By Russ and Tiña De Maris
RV manufacturers are using “high tech” to a higher degree each day. But the average U.S.-based RV builder will have to hurry to catch up with a high tech plan coming out of Canada: Build an RV with a 3-D printer.
On Thursday, the public can watch what’s billed as North America’s largest 3-D printer as it sets to work on building a plastic, unibody travel trailer in Saskatoon. While the rig may not exactly be suited to fulltiming, when the printer squirts its last bit of plastic, the 12-foot-plus rig will scale in somewhere between 600 and 700 pounds – a real lightweight, complete with seats and walls.
Randy Janes is the brain behind the design, and his reason for “printing” a travel trailer comes from his experience in the RV industry. For a decade Janes sold and specialized in the RV lifestyle, and recognized one of the industry’s biggest product headaches: water leakage. Three years ago, Janes got involved with 3-D printing and says, “I thought, ‘If I can build a trailer using this process, I would eliminate a lot of issues.'” Those issues include joints, seams, screws and other fasteners, all of which provide a toe-hold for moisture intrusion, which can bring damage or outright ruin to an RV, left unchecked. Using 3-D printing technology, the “coach” portion of Janes’ travel trailer will be constructed as a single piece.
The material used in the process is PETG that has a life expectancy of 100 years. If the thought of the glut of dead RVs cluttering up the countryside concerns you, there’s a little good news here: PETG recycles like a plastic drink bottle.

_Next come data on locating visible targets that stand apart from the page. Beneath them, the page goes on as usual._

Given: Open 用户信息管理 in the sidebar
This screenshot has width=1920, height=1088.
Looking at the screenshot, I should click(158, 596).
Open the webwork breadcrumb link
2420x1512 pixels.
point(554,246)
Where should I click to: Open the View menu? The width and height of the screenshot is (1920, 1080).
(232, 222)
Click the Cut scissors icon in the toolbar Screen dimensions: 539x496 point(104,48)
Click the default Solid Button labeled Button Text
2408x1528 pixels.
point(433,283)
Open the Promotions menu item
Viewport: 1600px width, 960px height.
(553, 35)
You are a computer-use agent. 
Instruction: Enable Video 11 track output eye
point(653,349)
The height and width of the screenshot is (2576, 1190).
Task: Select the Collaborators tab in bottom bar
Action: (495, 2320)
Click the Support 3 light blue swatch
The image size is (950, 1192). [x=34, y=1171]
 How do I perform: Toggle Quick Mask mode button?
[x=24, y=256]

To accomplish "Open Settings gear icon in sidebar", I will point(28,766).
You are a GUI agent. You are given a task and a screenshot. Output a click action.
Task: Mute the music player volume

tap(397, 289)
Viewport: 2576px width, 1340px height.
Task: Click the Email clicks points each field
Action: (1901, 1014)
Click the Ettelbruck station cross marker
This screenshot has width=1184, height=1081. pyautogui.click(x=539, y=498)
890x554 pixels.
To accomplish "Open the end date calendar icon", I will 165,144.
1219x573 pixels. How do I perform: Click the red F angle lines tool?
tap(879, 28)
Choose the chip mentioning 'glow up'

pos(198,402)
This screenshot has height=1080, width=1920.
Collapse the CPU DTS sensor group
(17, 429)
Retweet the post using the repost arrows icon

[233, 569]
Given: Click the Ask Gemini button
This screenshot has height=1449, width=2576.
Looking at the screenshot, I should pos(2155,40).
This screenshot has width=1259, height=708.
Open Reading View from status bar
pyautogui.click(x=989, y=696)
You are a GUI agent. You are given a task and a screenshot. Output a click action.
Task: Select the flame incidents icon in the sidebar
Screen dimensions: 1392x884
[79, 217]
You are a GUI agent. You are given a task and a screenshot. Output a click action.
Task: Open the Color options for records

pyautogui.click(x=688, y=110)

However, the material can be colored to your specifications.
When the command to “print” is issued, the massive, 28′ by 5′ by 7′ ErectorBot printer will take ten days to churn out the record-breaking trailer. Record breaking? Randy points out the present world record 3-D printer construct is a mere 80 cubic feet. The new travel trailer will represent a 500-cubic-foot product. When the trailer is done, it will be equipped with some non-printable pieces: a furnace and stove, for starters.
Can’t make the trip to Randy’s “Create Café” in Saskatoon? Randy’s outfit will live-stream the project at noon (Central time) each day, with an opportunity for viewers to ask questions. You can “tune in” on the company’s Facebook page.
If the prototype works, Randy hopes to go big – starting up a factory that will “print” customers travel trailers. The first rigs, the company says, will move out for $25,000.